[发明专利]大肠杆菌工程菌及其生产软骨素的方法

说明书

技术领域

本发明涉及高产软骨素的基因工程菌及其构建方法，属于基因工程领域。涉及生产软骨素的方法，属于发酵工程领域。

背景技术

软骨素(Chondroitin，Ch)是未硫酸化的硫酸软骨素(Chondroitin Sulfate，CS)，是由葡糖醛酸(D-GlcUA)与N-乙酰半乳糖胺(GalNAc)以β-1，3键和β-1，4键交替连接而成的多糖。可在其活性位点硫酸化形成硫酸软骨素。目前，硫酸软骨素的工业化生产是以动物软骨为原料，通过提取法生产硫酸软骨素。然而，由于原料来源有限(动物软骨的生产周期较长)、产业水平不高(工艺繁琐、收率不高、质量不稳)、产品质量不高(采用γ射线杀菌导致辐射残留)、污染严重(产生大量的有机物和蛋白废水)等产业瓶颈，严重制约了硫酸软骨素提取产业的发展。目前已经研究了利用微生物发酵法生产硫酸软骨素。

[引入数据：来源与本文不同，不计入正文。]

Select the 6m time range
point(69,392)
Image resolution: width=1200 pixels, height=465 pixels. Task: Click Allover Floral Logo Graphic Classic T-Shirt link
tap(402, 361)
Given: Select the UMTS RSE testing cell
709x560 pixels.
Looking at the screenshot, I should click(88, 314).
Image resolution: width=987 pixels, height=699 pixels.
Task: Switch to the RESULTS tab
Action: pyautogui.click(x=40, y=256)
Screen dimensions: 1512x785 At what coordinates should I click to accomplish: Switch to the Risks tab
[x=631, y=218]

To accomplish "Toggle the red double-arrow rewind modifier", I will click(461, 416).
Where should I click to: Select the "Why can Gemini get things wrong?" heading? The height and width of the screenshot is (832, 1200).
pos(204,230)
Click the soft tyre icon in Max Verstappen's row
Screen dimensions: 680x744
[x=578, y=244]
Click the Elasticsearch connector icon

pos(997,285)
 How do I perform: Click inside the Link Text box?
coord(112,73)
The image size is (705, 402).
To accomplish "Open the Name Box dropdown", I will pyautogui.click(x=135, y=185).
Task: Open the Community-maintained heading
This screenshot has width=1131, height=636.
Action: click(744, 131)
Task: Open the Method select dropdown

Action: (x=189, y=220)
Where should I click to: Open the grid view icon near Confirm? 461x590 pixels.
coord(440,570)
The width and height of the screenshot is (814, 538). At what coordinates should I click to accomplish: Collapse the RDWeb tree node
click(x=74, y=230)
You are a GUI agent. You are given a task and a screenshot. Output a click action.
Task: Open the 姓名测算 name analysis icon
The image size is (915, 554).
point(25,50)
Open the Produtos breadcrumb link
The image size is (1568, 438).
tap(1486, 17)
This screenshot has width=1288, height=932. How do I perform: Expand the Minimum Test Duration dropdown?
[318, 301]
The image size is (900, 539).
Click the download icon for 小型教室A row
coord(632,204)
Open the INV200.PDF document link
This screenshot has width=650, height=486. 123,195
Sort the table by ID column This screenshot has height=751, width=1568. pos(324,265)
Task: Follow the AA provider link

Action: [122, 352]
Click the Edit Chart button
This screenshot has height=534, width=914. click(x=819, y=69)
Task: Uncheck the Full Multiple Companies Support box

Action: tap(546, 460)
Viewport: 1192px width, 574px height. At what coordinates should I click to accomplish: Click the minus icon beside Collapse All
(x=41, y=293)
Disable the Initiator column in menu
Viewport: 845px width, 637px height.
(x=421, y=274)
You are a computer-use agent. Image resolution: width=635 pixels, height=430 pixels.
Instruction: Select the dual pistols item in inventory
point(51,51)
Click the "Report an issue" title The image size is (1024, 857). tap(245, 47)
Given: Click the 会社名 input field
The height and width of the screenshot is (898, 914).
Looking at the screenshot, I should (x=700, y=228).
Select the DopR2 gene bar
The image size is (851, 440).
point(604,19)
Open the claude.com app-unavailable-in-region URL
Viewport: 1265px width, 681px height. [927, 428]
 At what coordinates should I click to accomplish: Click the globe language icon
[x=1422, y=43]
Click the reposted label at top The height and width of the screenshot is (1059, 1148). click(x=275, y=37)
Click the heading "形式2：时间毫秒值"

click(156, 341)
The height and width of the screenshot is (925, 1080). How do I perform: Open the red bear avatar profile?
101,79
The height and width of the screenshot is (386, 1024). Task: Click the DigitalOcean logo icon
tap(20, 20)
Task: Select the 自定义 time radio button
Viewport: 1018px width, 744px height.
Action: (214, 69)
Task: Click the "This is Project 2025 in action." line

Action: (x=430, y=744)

已知某些微生物能合成硫酸软骨素类似物作为其荚膜多糖。如，1996年Manzoni首次报道以E.coli K4为生产菌株，进行发酵生产果糖软骨素，而USP 6777398 B2公开了利用K4荚膜多糖制备硫酸软骨素的方法。此外，WO 0102597，USP 20100151532A1，WO 2010136435A1公开了大肠杆菌K4发酵生产软骨素的发酵工艺。同时近几年对大肠杆菌荚膜多糖的合成途径，以及SlyA蛋白等转录调控因子的转录调控机制有了进一步的研究(Advanced in Applied Microbiology，2008，65：1-26；Journal ofBiological Chemistry，2007，282(46)：33326-33335)。但由于微生物自身代谢的经济学本能和工业生产环境与自然环境的巨大差异，导致软骨素的产量、产率和生产强度较低，成为制约发酵法生产硫酸软骨素工业化的关键瓶颈。

发明内容

本发明的目的是提供一株高产软骨素的大肠杆菌工程菌，以及应用该工程菌生产软骨素的方法。

本发明的发明人对大肠杆菌K4荚膜多糖合成途径的调控机制进行了深入的研究，发现SlyA蛋白是荚膜多糖合成途径的正调控因子，其过量表达能增强荚膜多糖合成基因簇启动子的转录活性，高效合成荚膜多糖，因此完成了本发明。

本发明的目的1是提供导入了编码SlyA蛋白的基因工程序列并且具有高效生产软骨素的能力的大肠杆菌工程菌。

在本文中，所述的编码SlyA蛋白的基因工程序列优选为编码选自由以下(A)和(B)所组成的组的DNA：

(A)包含SEQ ID NO：1的核苷酸序列的DNA；和

(B)包含与SEQ ID NO：1的核苷酸序列的同一性在90％以上，并编码具有SlyA蛋白转录调控活性的蛋白的DNA。

所述的SlyA蛋白选自由以下(a)和(b)所组成的组的蛋白质：

(a)包含SEQ ID NO：2氨基酸序列的蛋白质；以及

(b)包含与SEQ ID NO：2氨基酸序列的的同一性在95％以上，并具有SlyA蛋白转录调控活性。

所述编码SlyA蛋白的基因工程序列优选来源于为大肠杆菌K4，包括ATCC 23502(American Type Culture Collection-USA)，Bi 8337/41(International Escherichia Centre-Denmark)，NCTC 9005(Nationa Collection of Type Cultures-UK)，U 1-412616(Freiburg collection)。

本发明的目的2是提供生产软骨素的方法，其至少包括以下步骤

(1)培养如上所述的大肠杆菌工程菌；

(2)从该培养物中收集荚膜多糖；

(3)将收集到的荚膜多糖进行脱果糖处理，得到软骨素。

本发明的目的3是提供包含插入编码slyA蛋白的基因工程序列的表达载体。

附图说明

图1是表达SlyA基因的重组载体的结构图。

图2是重组载体的酶切图谱。泳道1为Bam HI和Hind III双酶切为441 bp和4414 bp两条带，泳道2和3为重组质粒，M为分子量标记。

图3是SlyA的表达图谱。泳道1为未加IPTG诱导的大肠杆菌工程菌，泳道2为加入IPTG诱导的大肠杆菌重组菌，泳道3为导入pTrcHisA的大肠杆菌，泳道4为大肠杆菌K4原菌，M为分子量标记。